It’s Time to Practice!
Directions
Simplify derivatives using the Product Rule and/or the Quotient Rule. Write your final answers in terms of \(x\) (or the stated variable). Use algebra to clean up factors when reasonable.
1. \(y = (4x^{2}+5)(2x+3)\)
2. \(y = (9x^{2}+8x-1)\,(3-x^{2})\)
3. \(y = x^{3}e^{x}\)
4. \(y = (e^{x}+3)(2e^{x}-1)\)
5. \(f(x) = (3x^{2}-4x)\,e^{x}\)
6. \(g(x) = \big(x+3\sqrt{x}\big)\,e^{x}\)
7. \(y = \displaystyle\frac{x}{e^{x}}\)
8. \(y = \displaystyle\frac{e^{x}}{1-2e^{x}}\)
9. \(g(t) = \displaystyle\frac{4-3t}{6t+1}\)
10. \(G(u) = \displaystyle\frac{7u^{4}-4u}{u+2}\)
11. \(f(t) = \displaystyle\frac{6t}{t^{3}-t-2}\)
12.\(F(x) = \displaystyle\frac{1}{2x^{3}-5x^{2}+6}\)
13.\(y = \displaystyle\frac{s-\sqrt{s}}{s^{2}}\)

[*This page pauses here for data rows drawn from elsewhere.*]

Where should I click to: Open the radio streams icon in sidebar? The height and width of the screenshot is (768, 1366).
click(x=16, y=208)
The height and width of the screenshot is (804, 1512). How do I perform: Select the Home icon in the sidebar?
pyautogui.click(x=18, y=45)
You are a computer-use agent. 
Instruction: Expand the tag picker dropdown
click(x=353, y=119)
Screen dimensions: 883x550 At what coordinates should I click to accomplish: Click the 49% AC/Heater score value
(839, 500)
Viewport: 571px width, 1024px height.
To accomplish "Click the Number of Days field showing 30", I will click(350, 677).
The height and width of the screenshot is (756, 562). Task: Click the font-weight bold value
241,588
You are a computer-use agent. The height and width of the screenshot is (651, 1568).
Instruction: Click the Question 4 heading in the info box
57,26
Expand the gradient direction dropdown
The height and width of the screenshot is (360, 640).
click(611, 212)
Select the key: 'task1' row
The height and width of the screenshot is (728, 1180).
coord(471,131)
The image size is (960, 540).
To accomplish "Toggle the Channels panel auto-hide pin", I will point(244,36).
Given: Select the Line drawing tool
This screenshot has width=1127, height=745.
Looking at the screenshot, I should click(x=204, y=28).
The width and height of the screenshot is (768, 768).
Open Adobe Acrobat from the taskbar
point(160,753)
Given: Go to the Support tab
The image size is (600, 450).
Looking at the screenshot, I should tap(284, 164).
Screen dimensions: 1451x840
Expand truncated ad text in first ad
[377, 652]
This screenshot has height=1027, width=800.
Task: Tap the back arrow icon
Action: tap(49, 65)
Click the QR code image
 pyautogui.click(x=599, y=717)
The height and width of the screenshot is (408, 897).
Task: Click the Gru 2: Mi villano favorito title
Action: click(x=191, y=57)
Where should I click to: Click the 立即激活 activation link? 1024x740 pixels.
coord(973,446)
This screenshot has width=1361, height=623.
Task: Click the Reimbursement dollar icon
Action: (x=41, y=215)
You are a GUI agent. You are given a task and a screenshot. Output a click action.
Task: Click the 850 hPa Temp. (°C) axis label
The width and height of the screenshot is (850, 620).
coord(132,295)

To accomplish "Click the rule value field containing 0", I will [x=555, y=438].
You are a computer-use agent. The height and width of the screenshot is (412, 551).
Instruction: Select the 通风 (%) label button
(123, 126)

14. \(y = \displaystyle\frac{\sqrt{x}}{\sqrt{x}+2}\)
15. \(J(u) = \Big(\displaystyle\frac{1}{u}+\displaystyle\frac{2}{u^{2}}\Big)\Big(u+\displaystyle\frac{1}{u}\Big)\)
16. \(h(w) = (w^{2}+2w)\,(w^{-1}-w^{-3})\)
17. \(H(u) = (u-\sqrt{u})\,(u+\displaystyle\frac{1}{2}\sqrt{u})\)
18. \(f(z) = (1-e^{z})(z+2e^{z})\)
19. \(V(t) = \big(t+e^{t}\big)\sqrt{t}\)
20. \(W(t) = e^{t}\big(1+2t\,e^{t}\big)\)
21. \(y = e^{p}\big(p + \displaystyle\frac{3}{2}\sqrt{p}\big)\)
22. \(h(r) = \displaystyle\frac{a\,e^{r}}{b+e^{r}}\)
23. \(y = \big(z^{2}+e^{z}\big)\,\sqrt{z}\)
24. \(f(x) = \displaystyle\frac{x^{2}e^{x}}{x^{2}+2e^{x}}\)
25. \(F(t) = \displaystyle\frac{A t}{B t^{2}+C t^{3}}\)
26. \(f(x) = \displaystyle\frac{x}{\,x+\displaystyle\frac{c}{x}\,}\)
27. \(f(x) = \displaystyle\frac{a x + b}{c x + d}\)
28. \(y = (x^{2}+1)\,\ln(x)\)
29. \(y = \displaystyle\frac{\ln(x)}{x^{2}+1}\)